Friday, August 20, 2010

So You Want To Write A Legal Thriller?

Reece is offering two copies of The Insider to two commenters today.

I'm pleased to have debut legal thriller author, Reece Hirsch, as my guest today.

Aside from the fact that his book is a must read, he has some practical pointers on pursuing the ambition to write and be published. Reece covers The Law of Literary Inertia (which cracked me up), Write What You Know – Then Make Stuff Up, Don’t Chase Trends, Embrace the Process, The All-Important First Page, and  Develop a Thick Skin. Sounds like he's been there and done that, doesn't it?

Reece calls it his six year struggle.

Scott Turow and John Grisham are a little like the Beatles and Stones of the legal thriller genre. Everything that has come after them tends to be categorized and measured in terms of those two highly successful lawyer-authors. When Turow’s Presumed Innocent was published in 1987, I was a first-year law student at U.S.C. When Grisham’s The Firm was published in 1991, I was a first-year associate at a Los Angeles law firm.

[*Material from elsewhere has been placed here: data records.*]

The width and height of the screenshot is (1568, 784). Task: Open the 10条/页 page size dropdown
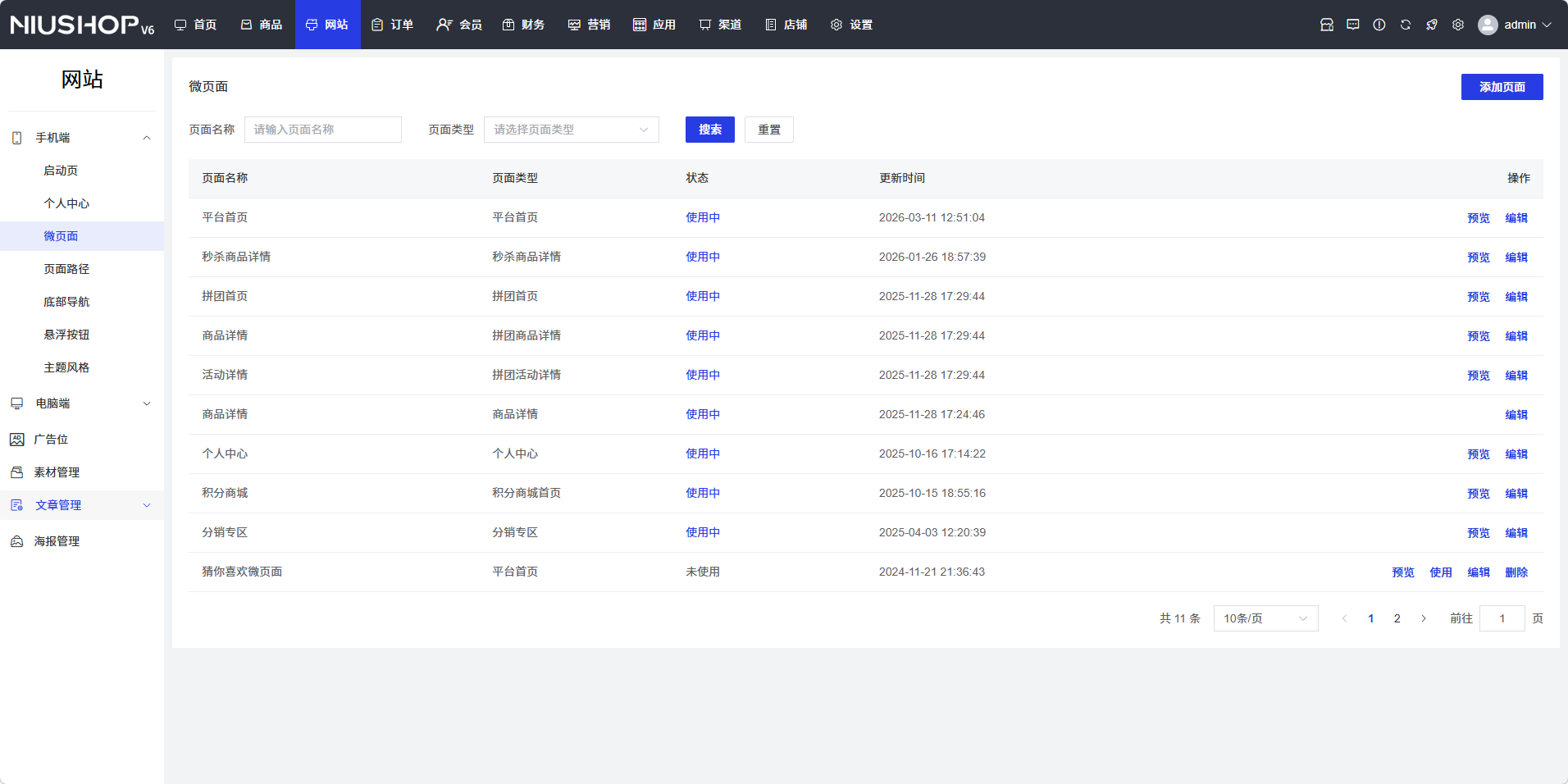coord(1265,618)
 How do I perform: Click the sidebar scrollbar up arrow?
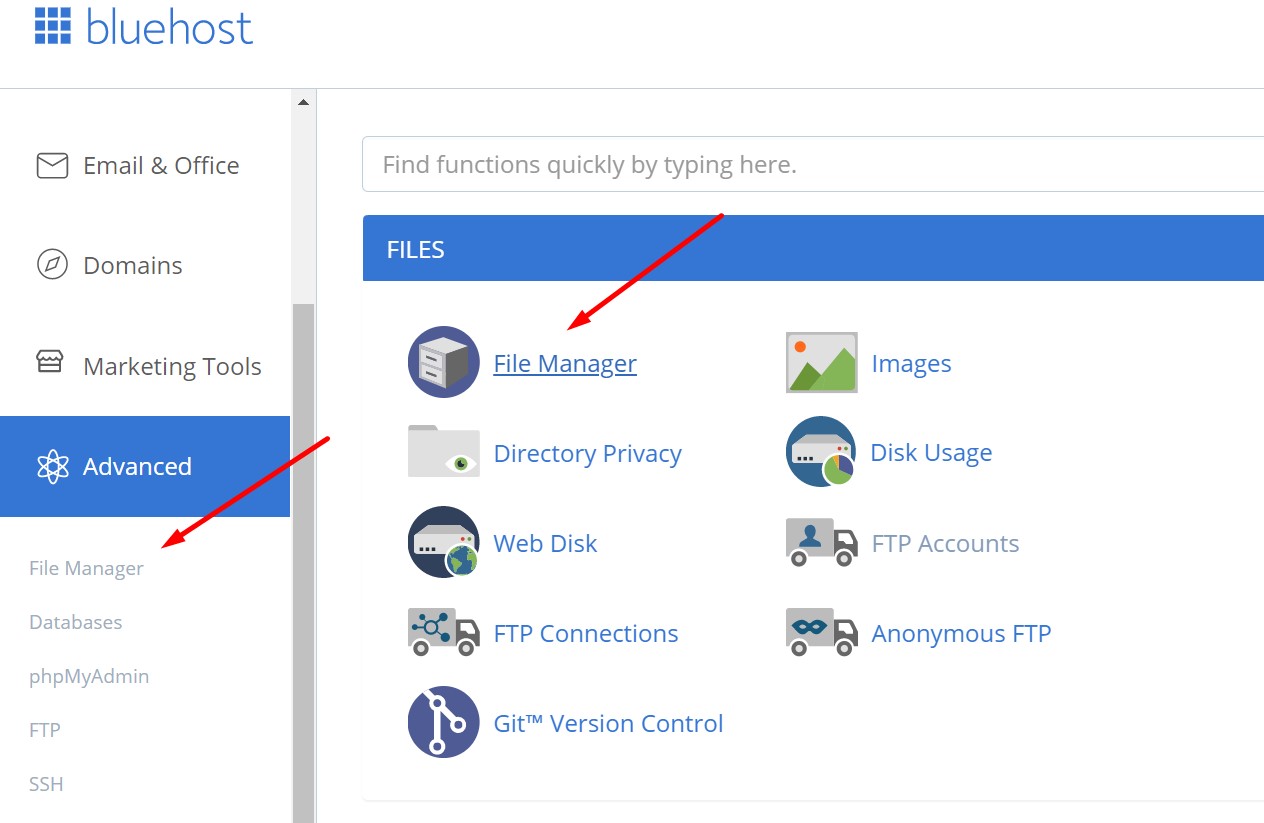click(x=303, y=102)
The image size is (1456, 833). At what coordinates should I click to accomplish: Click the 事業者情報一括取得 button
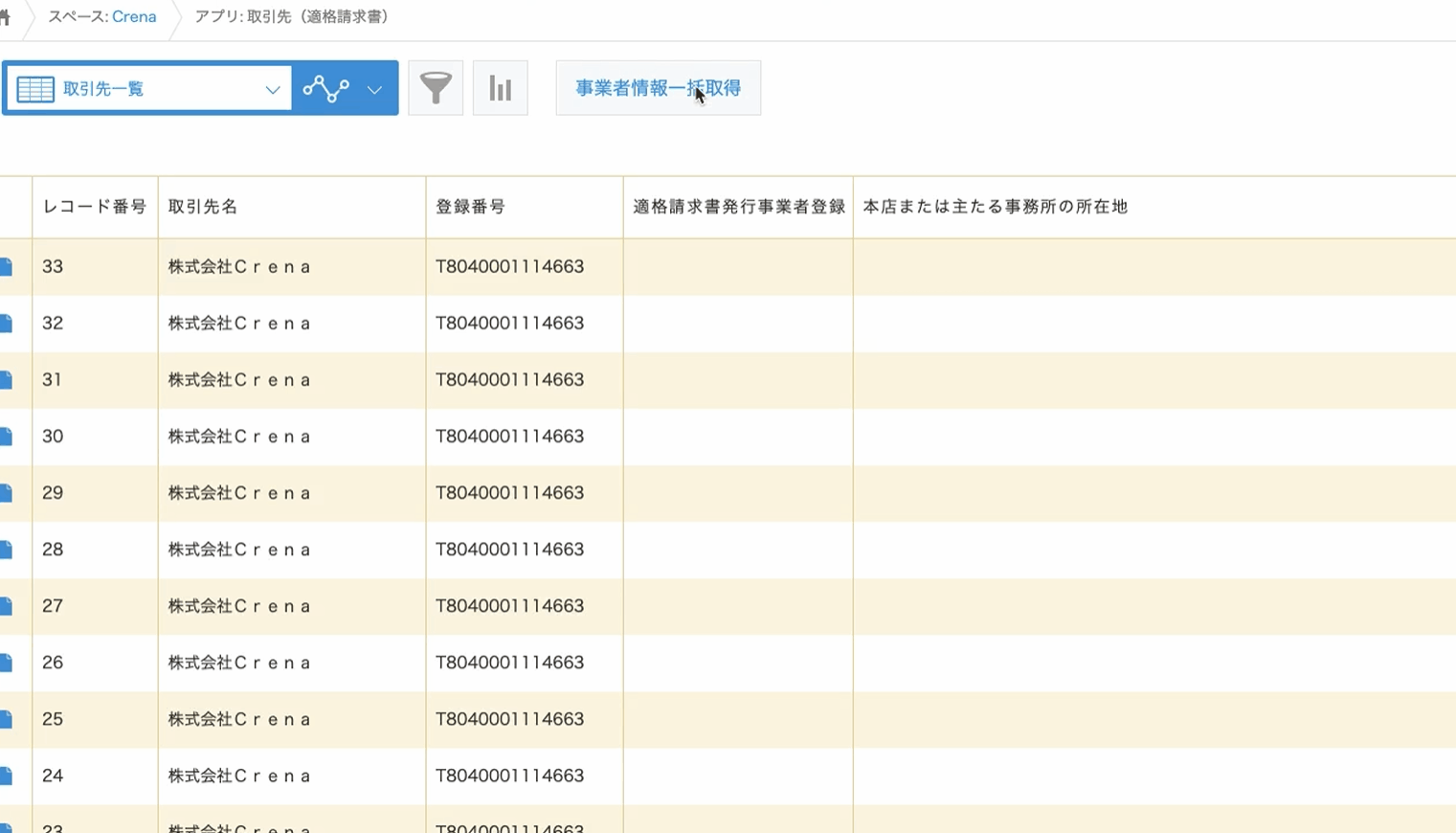[658, 88]
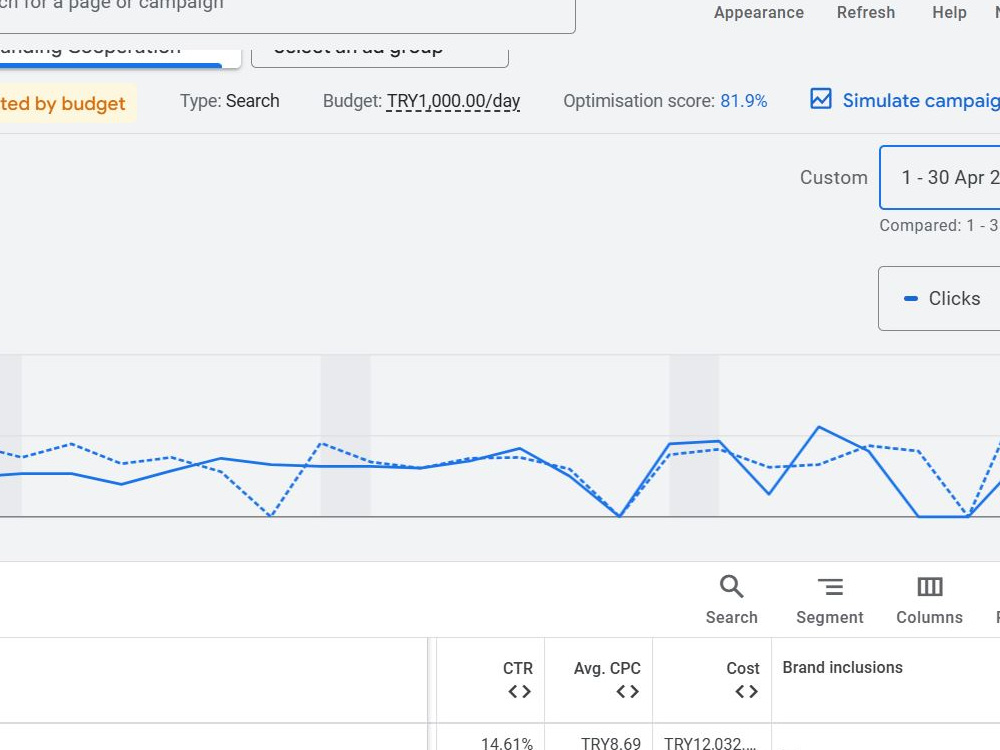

Like many other lawyers of my vintage, I read those two enormously successful (and very different) books and thought, “I’d like to try writing one of those someday.” But it took 12 or so years for me to find the time to make the effort. After all, the demands of practicing law and maintaining a personal life don’t leave a lot of spare time for creative endeavors.


Eventually, though, I did begin writing and in May 2010 my debut legal thriller The Insider was published by Berkley Books, a division of Penguin, as a mass-market paperback. I’d characterize The Insider as more of a “Grisham” than a “Turow” because it’s a fast-paced story of a young lawyer who becomes a pawn in a complex criminal scheme that involves, among other things, Russian mobsters, insider trading and a secret government domestic surveillance program.


While I am but a humble beginning writer, I think I learned a few things in my six-year struggle to complete a novel and get it published. For those of you with a partially completed manuscript in a drawer or a long-postponed goal of writing one, I hope these pointers will make your journey a little shorter and less arduous than mine was.


  • The Law of Literary Inertia.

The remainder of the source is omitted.